Any plan must include targeted investments in housing, safer supply, and improved access to treatment (not simply expanded access to a hotline, as the government unveiled last month when it ended the pilot project). The removal of criminal penalties for possession needs to be federal law rather than a provincial exemption, and needs to apply everywhere to everyone. Portugal, for example, has used decrim policies, in partnership with other health interventions, to dramatically reduce rates of HIV infection and opioid overdose deaths

A rally in Vancouver’s Downtown Eastside in 2023 was held after police raided the offices of the Drug User Liberation Front, which was running a safer supply program. Credit: CBC British Columbia / YouTube.

Choosing to look at decriminalization in isolation, deeming the pilot a failure, and rolling it back isn’t progress—it gets us further away from good policies that work together to stop the toxic drug crisis. 

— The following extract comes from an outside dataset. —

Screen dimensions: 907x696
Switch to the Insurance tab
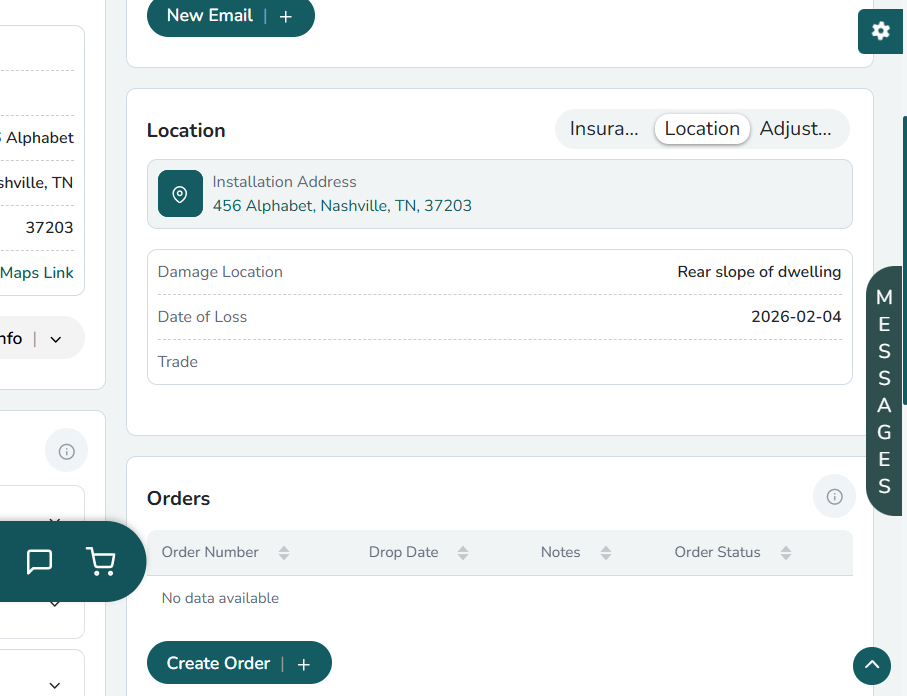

When the Trudeau Liberals legalized weed back in 2018, it showed that crime is in the eye of the beholder. As a result, across Canada the number of criminal charges for drug possession have declined in 12 of the last 13 years. It’s something most people would say is good, because they can see how ridiculous it is to entangle someone in expensive, destabilizing, and scarring involvement in the criminal justice system over a gram of weed. But for people who use opioids and other hard drugs, governments hold a different standard, caving to a moral panic that paints these drug users as uniquely dangerous. 

If the end of the pilot project is a victory for critics of decriminalization, it’s a hollow one. Recriminalization will break up families, traumatize drug users, and fill jails.

The war on people who use drugs is and always has been a surrender of sorts, a cynical bid to personalize a social problem instead of addressing it with the communal care and public services it requires. 

The B.C. government knows very well that life was easier without police beatings, court dates, and eviction notices. It simply refuses to grant that basic dignity to people who use drugs.